The National Committee for the Prevention of and Crackdown on Natural Resource Crimes said that burning vehicles used to transport timbers seized by the authorities is in line with the laws, as they endanger the country’s forests.

The committee made the clarification in a December 31 press release, after Royal Academy of Cambodia (RAC) president Sok Touch posted a video on social media showing burning vehicles with critical comments.

Touch said that destroying the timber or the vehicles was a waste of resources because they are inanimate objects and neither good nor bad in and of themselves. He said it is the people who committed these crimes that should be arrested and jailed.

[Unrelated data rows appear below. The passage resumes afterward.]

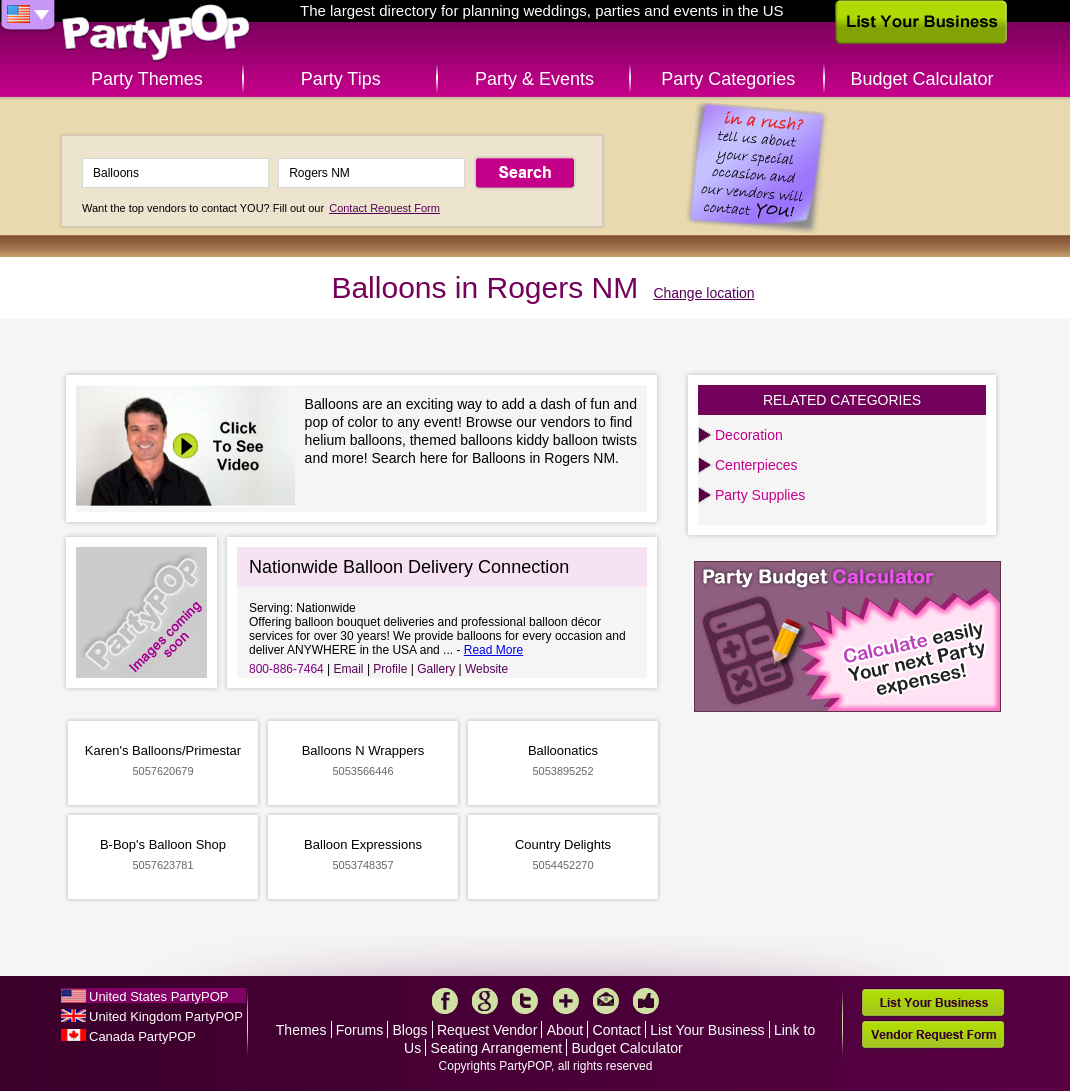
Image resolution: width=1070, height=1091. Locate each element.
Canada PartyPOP (142, 1036)
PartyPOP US (156, 33)
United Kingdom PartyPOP (166, 1016)
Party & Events (534, 79)
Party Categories (728, 79)
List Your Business (707, 1030)
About (565, 1030)
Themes (301, 1030)
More (566, 1001)
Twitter (525, 1001)
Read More (493, 650)
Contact (617, 1030)
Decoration (749, 435)
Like (646, 1001)
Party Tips (341, 79)
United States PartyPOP (158, 996)
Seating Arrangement (497, 1048)
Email (349, 669)
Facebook (445, 1001)
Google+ (485, 1001)
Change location (703, 293)
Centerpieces (756, 465)
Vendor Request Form (933, 1034)
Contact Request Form (384, 208)
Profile (390, 669)
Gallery (436, 669)
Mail (606, 1001)
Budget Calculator (922, 79)
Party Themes (147, 79)
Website (486, 669)
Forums (359, 1030)
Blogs (410, 1030)
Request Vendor (487, 1030)
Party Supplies (760, 495)
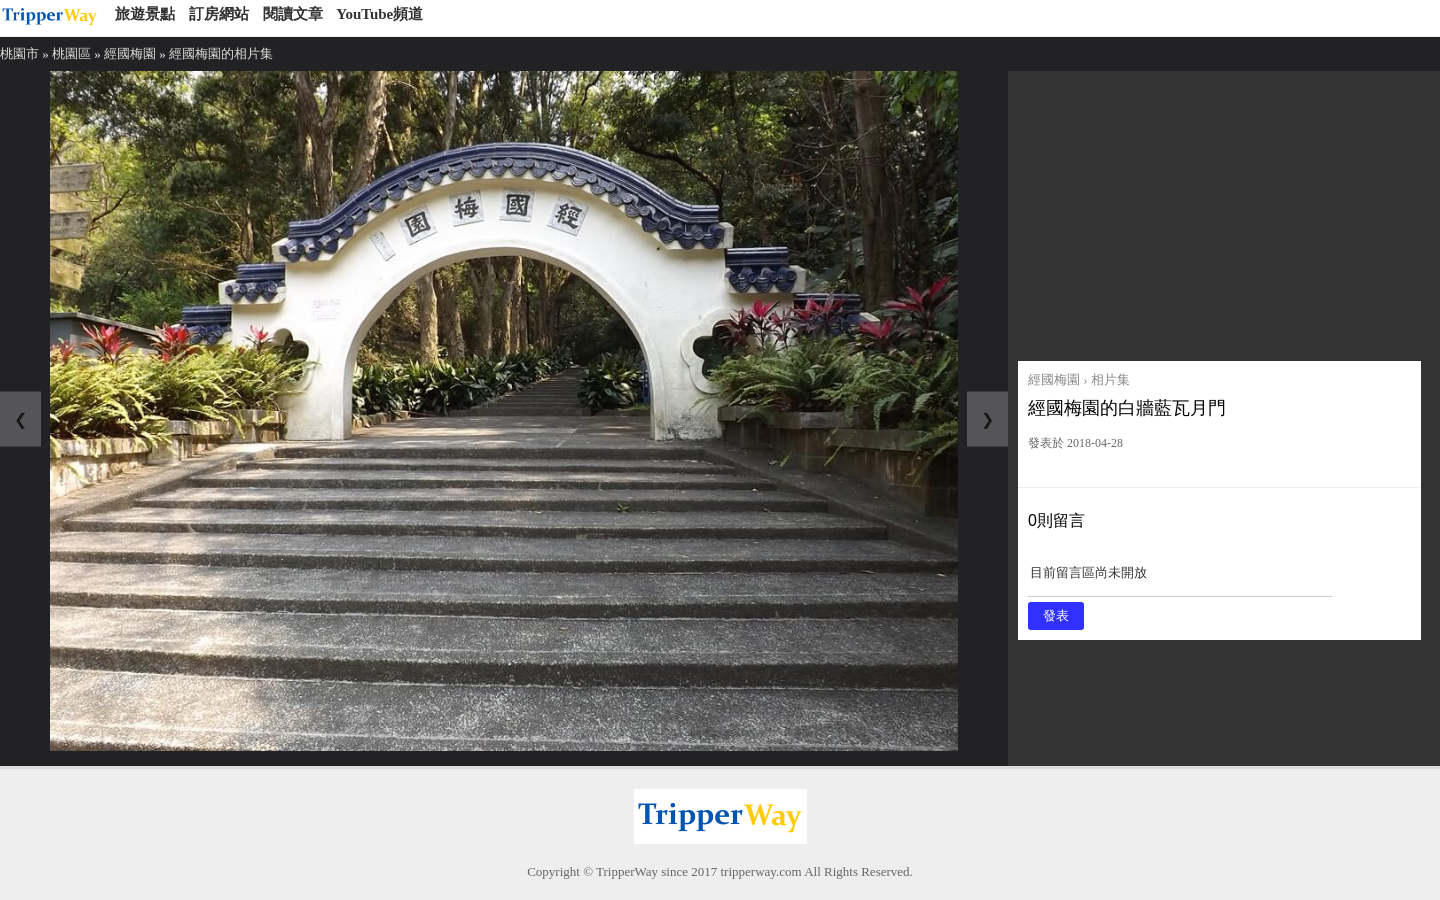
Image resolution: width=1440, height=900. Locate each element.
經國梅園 (130, 53)
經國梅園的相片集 (221, 53)
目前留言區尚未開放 (1180, 579)
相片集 (1110, 379)
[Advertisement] (1219, 211)
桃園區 (71, 53)
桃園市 (19, 53)
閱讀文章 (293, 14)
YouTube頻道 (379, 14)
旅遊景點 (145, 14)
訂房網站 (219, 14)
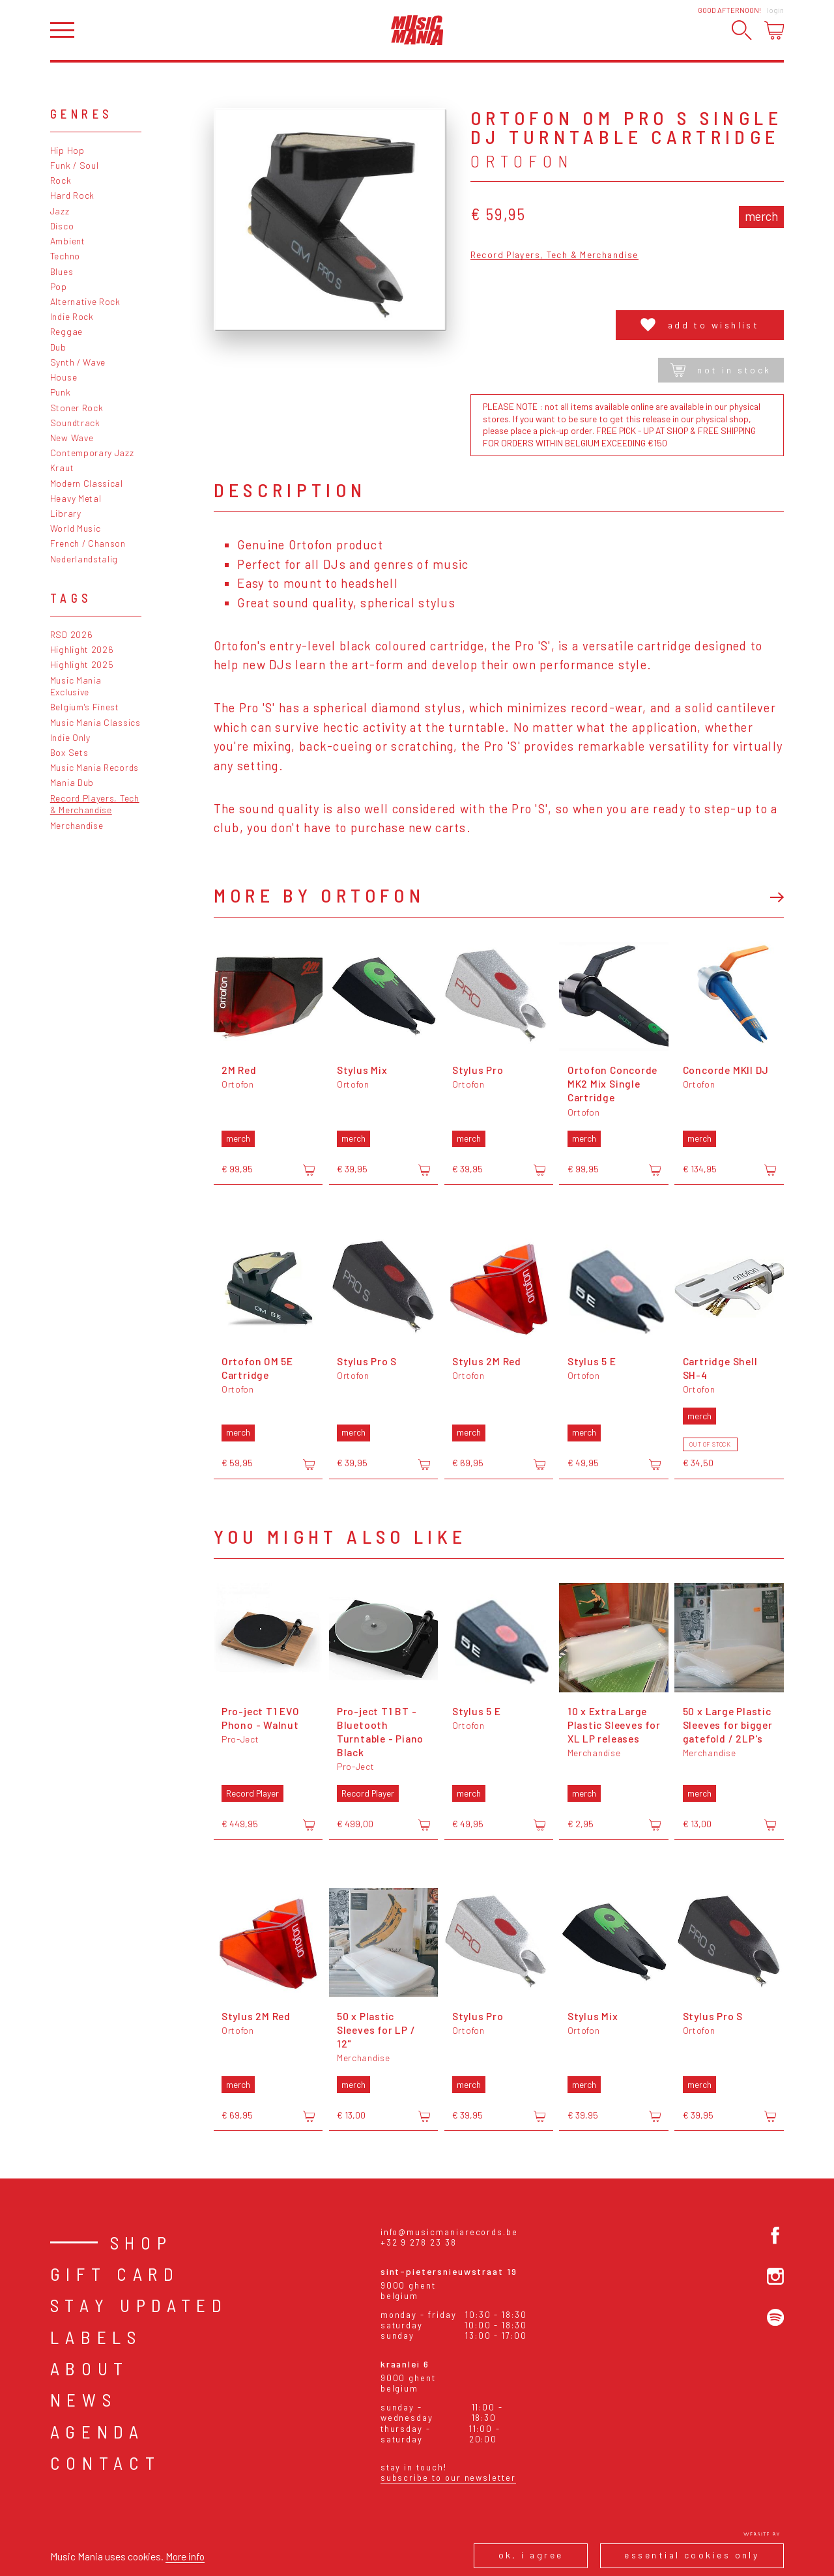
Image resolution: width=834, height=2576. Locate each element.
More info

The post drew support among some users who criticised the committee over the practice.

The committee said it had tracked 76 comments by social media users and referred to them as being “exaggerated”.

The comments, it said, were incitement, unprofessional and immoral because they failed to weigh the facts and that the critics did not understand the laws.

The committee said the vehicles were burned to deter forestry crimes and to preserve forests because they had caused danger to people or property, noting that they are illegal possessions and could not be returned to the owners, sold or used by the government.

“We had seized the objects as state property and have to destroy them. We have so far destroyed them according to the law. The homemade vehicles are illegal and violate the road traffic laws. These vehicles were not means that could be used for the good of society,” it said.

The committee said it had performed its tasks to combat and crack down on natural resource crimes since 2016 according to the forestry law, the protected area laws, the Criminal Code and relevant legal standards.

December 26, the committee held an annual meeting to review the progress of its work and set future directions in order to make a report to Prime Minister Hun Sen.

The meeting attendees concluded that natural resource crimes had persisted in the country, but they had now changed from large-scale crimes previously to small ones carried out by people trying to support traditional family livelihoods.

The committee set new goals for ministries, institutions and other authorities to continue to strengthen and combat logging and inspect timber being stored or sold at depots or moved through timber-processing facilities to discover any businesses or enterprises that may be purchasing illegal timber.